Target position records
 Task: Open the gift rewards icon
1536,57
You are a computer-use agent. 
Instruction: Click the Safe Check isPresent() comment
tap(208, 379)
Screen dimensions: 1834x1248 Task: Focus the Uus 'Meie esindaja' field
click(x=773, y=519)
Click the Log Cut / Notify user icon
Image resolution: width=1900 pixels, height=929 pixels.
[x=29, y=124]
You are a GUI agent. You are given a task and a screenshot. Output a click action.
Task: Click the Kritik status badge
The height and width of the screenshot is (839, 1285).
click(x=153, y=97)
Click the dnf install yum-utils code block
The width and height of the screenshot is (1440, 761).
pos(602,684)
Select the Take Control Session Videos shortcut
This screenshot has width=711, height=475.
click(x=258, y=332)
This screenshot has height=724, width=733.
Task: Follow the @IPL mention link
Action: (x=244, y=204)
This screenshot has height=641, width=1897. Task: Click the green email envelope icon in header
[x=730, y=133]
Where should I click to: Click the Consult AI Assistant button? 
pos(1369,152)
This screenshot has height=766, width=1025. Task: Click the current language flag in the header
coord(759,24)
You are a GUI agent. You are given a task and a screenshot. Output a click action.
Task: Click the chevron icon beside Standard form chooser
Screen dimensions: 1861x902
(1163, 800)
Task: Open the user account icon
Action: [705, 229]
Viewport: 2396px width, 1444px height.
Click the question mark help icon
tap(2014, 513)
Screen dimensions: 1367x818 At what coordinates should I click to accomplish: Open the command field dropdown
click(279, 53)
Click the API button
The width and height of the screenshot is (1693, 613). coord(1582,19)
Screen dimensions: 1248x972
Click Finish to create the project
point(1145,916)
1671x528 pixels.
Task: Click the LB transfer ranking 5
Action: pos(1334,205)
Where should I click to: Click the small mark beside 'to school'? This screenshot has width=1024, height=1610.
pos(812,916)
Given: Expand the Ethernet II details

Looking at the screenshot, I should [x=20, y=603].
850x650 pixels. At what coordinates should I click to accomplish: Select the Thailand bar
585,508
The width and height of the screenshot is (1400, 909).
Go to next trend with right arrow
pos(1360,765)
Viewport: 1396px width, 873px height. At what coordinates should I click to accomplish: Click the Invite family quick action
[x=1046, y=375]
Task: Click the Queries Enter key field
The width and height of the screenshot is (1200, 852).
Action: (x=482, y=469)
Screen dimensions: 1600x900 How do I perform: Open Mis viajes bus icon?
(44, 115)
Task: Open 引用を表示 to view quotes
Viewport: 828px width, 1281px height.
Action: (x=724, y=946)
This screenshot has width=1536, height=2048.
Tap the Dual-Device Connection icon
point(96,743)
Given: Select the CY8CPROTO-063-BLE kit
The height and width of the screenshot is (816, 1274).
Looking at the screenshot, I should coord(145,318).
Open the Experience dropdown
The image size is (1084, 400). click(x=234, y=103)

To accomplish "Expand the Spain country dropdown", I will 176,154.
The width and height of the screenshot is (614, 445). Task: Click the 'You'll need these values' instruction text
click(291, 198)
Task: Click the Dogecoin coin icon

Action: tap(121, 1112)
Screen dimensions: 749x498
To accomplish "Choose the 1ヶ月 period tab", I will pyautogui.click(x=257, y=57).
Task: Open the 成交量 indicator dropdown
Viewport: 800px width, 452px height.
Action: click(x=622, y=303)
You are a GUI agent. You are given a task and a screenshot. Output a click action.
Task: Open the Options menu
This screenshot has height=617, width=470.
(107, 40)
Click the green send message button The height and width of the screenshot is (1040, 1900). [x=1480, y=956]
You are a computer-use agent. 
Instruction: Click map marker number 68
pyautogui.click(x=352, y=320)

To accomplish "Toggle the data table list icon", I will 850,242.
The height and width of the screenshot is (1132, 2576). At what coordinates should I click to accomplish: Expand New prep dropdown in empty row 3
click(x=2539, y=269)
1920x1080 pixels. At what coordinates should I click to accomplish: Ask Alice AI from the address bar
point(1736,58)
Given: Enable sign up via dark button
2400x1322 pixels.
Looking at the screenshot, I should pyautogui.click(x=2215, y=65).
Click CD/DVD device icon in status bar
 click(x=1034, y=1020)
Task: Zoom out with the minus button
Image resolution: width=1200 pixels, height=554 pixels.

■ The request
Return every line of the entries above without any changes.

■ Expected output
 Task: Open the gift rewards icon
1536,57
You are a computer-use agent. 
Instruction: Click the Safe Check isPresent() comment
tap(208, 379)
Screen dimensions: 1834x1248 Task: Focus the Uus 'Meie esindaja' field
click(x=773, y=519)
Click the Log Cut / Notify user icon
Image resolution: width=1900 pixels, height=929 pixels.
[x=29, y=124]
You are a GUI agent. You are given a task and a screenshot. Output a click action.
Task: Click the Kritik status badge
The height and width of the screenshot is (839, 1285).
click(x=153, y=97)
Click the dnf install yum-utils code block
The width and height of the screenshot is (1440, 761).
pos(602,684)
Select the Take Control Session Videos shortcut
This screenshot has width=711, height=475.
click(x=258, y=332)
This screenshot has height=724, width=733.
Task: Follow the @IPL mention link
Action: (x=244, y=204)
This screenshot has height=641, width=1897. Task: Click the green email envelope icon in header
[x=730, y=133]
Where should I click to: Click the Consult AI Assistant button? 
pos(1369,152)
This screenshot has height=766, width=1025. Task: Click the current language flag in the header
coord(759,24)
You are a GUI agent. You are given a task and a screenshot. Output a click action.
Task: Click the chevron icon beside Standard form chooser
Screen dimensions: 1861x902
(1163, 800)
Task: Open the user account icon
Action: [705, 229]
Viewport: 2396px width, 1444px height.
Click the question mark help icon
tap(2014, 513)
Screen dimensions: 1367x818 At what coordinates should I click to accomplish: Open the command field dropdown
click(279, 53)
Click the API button
The width and height of the screenshot is (1693, 613). coord(1582,19)
Screen dimensions: 1248x972
Click Finish to create the project
point(1145,916)
1671x528 pixels.
Task: Click the LB transfer ranking 5
Action: pos(1334,205)
Where should I click to: Click the small mark beside 'to school'? This screenshot has width=1024, height=1610.
pos(812,916)
Given: Expand the Ethernet II details

Looking at the screenshot, I should [x=20, y=603].
850x650 pixels. At what coordinates should I click to accomplish: Select the Thailand bar
585,508
The width and height of the screenshot is (1400, 909).
Go to next trend with right arrow
pos(1360,765)
Viewport: 1396px width, 873px height. At what coordinates should I click to accomplish: Click the Invite family quick action
[x=1046, y=375]
Task: Click the Queries Enter key field
The width and height of the screenshot is (1200, 852).
Action: (x=482, y=469)
Screen dimensions: 1600x900 How do I perform: Open Mis viajes bus icon?
(44, 115)
Task: Open 引用を表示 to view quotes
Viewport: 828px width, 1281px height.
Action: (x=724, y=946)
This screenshot has width=1536, height=2048.
Tap the Dual-Device Connection icon
point(96,743)
Given: Select the CY8CPROTO-063-BLE kit
The height and width of the screenshot is (816, 1274).
Looking at the screenshot, I should coord(145,318).
Open the Experience dropdown
The image size is (1084, 400). click(x=234, y=103)

To accomplish "Expand the Spain country dropdown", I will 176,154.
The width and height of the screenshot is (614, 445). Task: Click the 'You'll need these values' instruction text
click(291, 198)
Task: Click the Dogecoin coin icon

Action: tap(121, 1112)
Screen dimensions: 749x498
To accomplish "Choose the 1ヶ月 period tab", I will pyautogui.click(x=257, y=57).
Task: Open the 成交量 indicator dropdown
Viewport: 800px width, 452px height.
Action: click(x=622, y=303)
You are a GUI agent. You are given a task and a screenshot. Output a click action.
Task: Open the Options menu
This screenshot has height=617, width=470.
(107, 40)
Click the green send message button The height and width of the screenshot is (1040, 1900). [x=1480, y=956]
You are a computer-use agent. 
Instruction: Click map marker number 68
pyautogui.click(x=352, y=320)

To accomplish "Toggle the data table list icon", I will 850,242.
The height and width of the screenshot is (1132, 2576). At what coordinates should I click to accomplish: Expand New prep dropdown in empty row 3
click(x=2539, y=269)
1920x1080 pixels. At what coordinates should I click to accomplish: Ask Alice AI from the address bar
point(1736,58)
Given: Enable sign up via dark button
2400x1322 pixels.
Looking at the screenshot, I should pyautogui.click(x=2215, y=65).
Click CD/DVD device icon in status bar
 click(x=1034, y=1020)
Task: Zoom out with the minus button
Image resolution: width=1200 pixels, height=554 pixels.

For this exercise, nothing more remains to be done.